Born in 1876, the second of a clergyman’s seven children, he started drawing when he was 15 years old, after a severe hip injury left him bedridden for two years. At the Slade School of Fine Art in London, where he studied between 1897 and 1901, he rubbed shoulders with a golden, glamorous generation, including William Orpen and Augustus John. He lived at Snargate Rectory till his thirties, when he brought his bride Grace to live there, for the first two years of their marriage, 1902-04.
Gilman attended Tonbridge School at which he badly injured his hip in 1891, leaving him incapacitated for nearly three years, during which time he discovered his love of art.
In 1896 he enrolled at Hastings School of Art in Sussex, and from 1897 to 1901 he attended the Slade School of Fine Art between 1897 and 1901, where his contemporaries included Spencer Gore, Wyndham Lewis, Augustus John, and the famous tutor Henry Tonks.
His father continued to live in Snargate until his death in 1917. Harold Gilman only lived two years longer, dying in 1919 as one of the numerous victims of the so-called Spanish Influenza outbreak at the end of the First World War.

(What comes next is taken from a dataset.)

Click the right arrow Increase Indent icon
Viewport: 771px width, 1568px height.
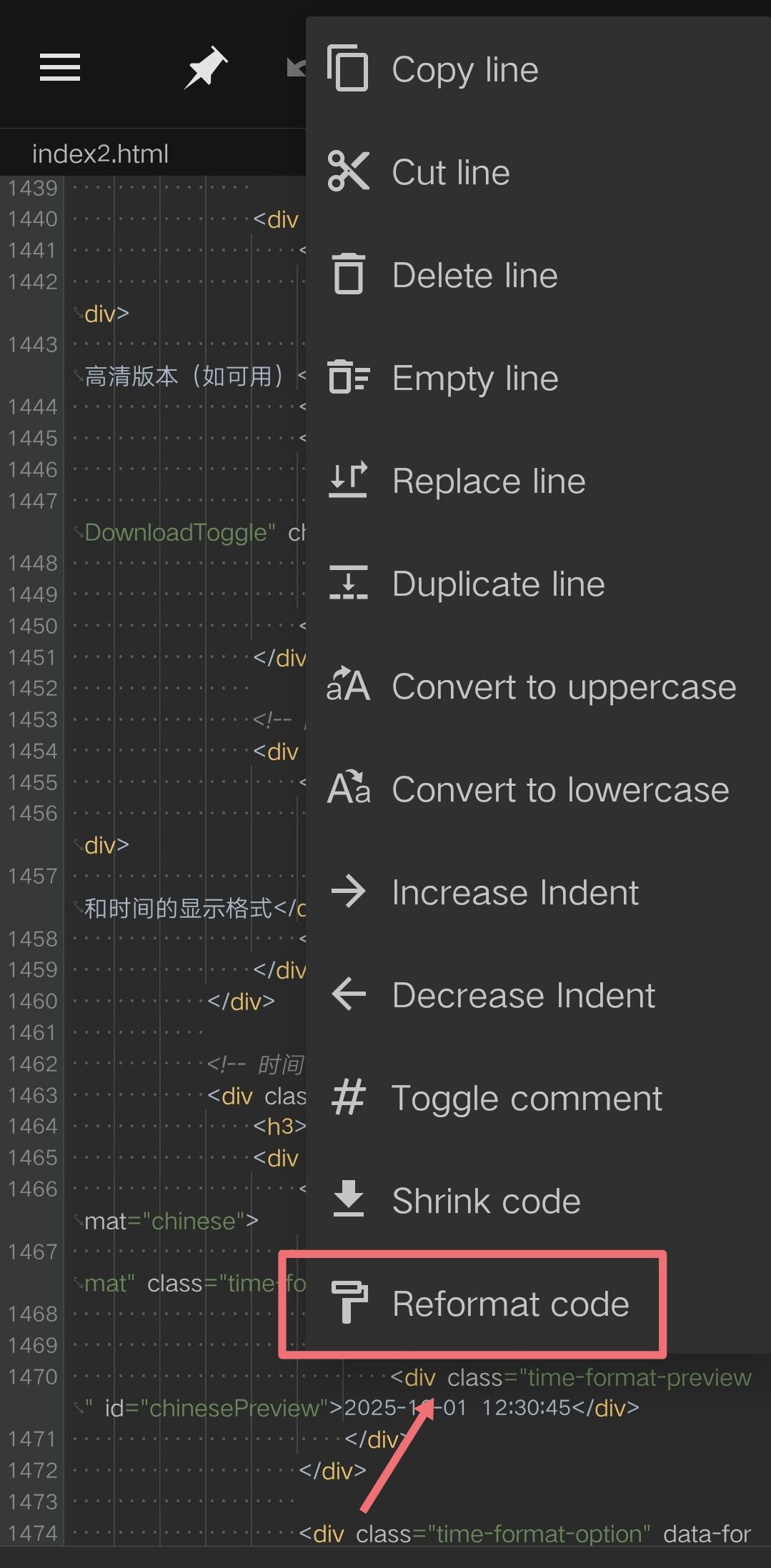pyautogui.click(x=349, y=892)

He was one of the most gifted English painters of his generation and one of the most distinctive in his reaction to Post-Impressionism. Despite dying at the age of forty-three in 1919, his strong-minded and ardent personality, as revealingly displayed in Walter Sickert’s portrait of c.1912, meant that he made a lasting impact on the British art world at the beginning of the twentieth century. An impressive series of portraits from 1913 revealed Gilman's degree of physiological insight and sympathy, particularly with the denizens of working-class London, portrayed with a clear-eyed lack of sentimentality.
Gilman became one of the leading exponents of post-impressionism in Britain, known for his use of thick impasto and gaudy, risqué colours – hot pinks and vermilion, alongside garish greens. “Edwardian painting in Britain,” says Rawlin, “is often rather tasteful and polite. But there’s something raw and quite un-British about Gilman’s vivid paintings.”
Gilman was a fellow member with John Nash of the short-lived Cumberland Market Group, an artistic group formed in the earl 20th century.
Gilman died in London in February 1919, of the Spanish flu.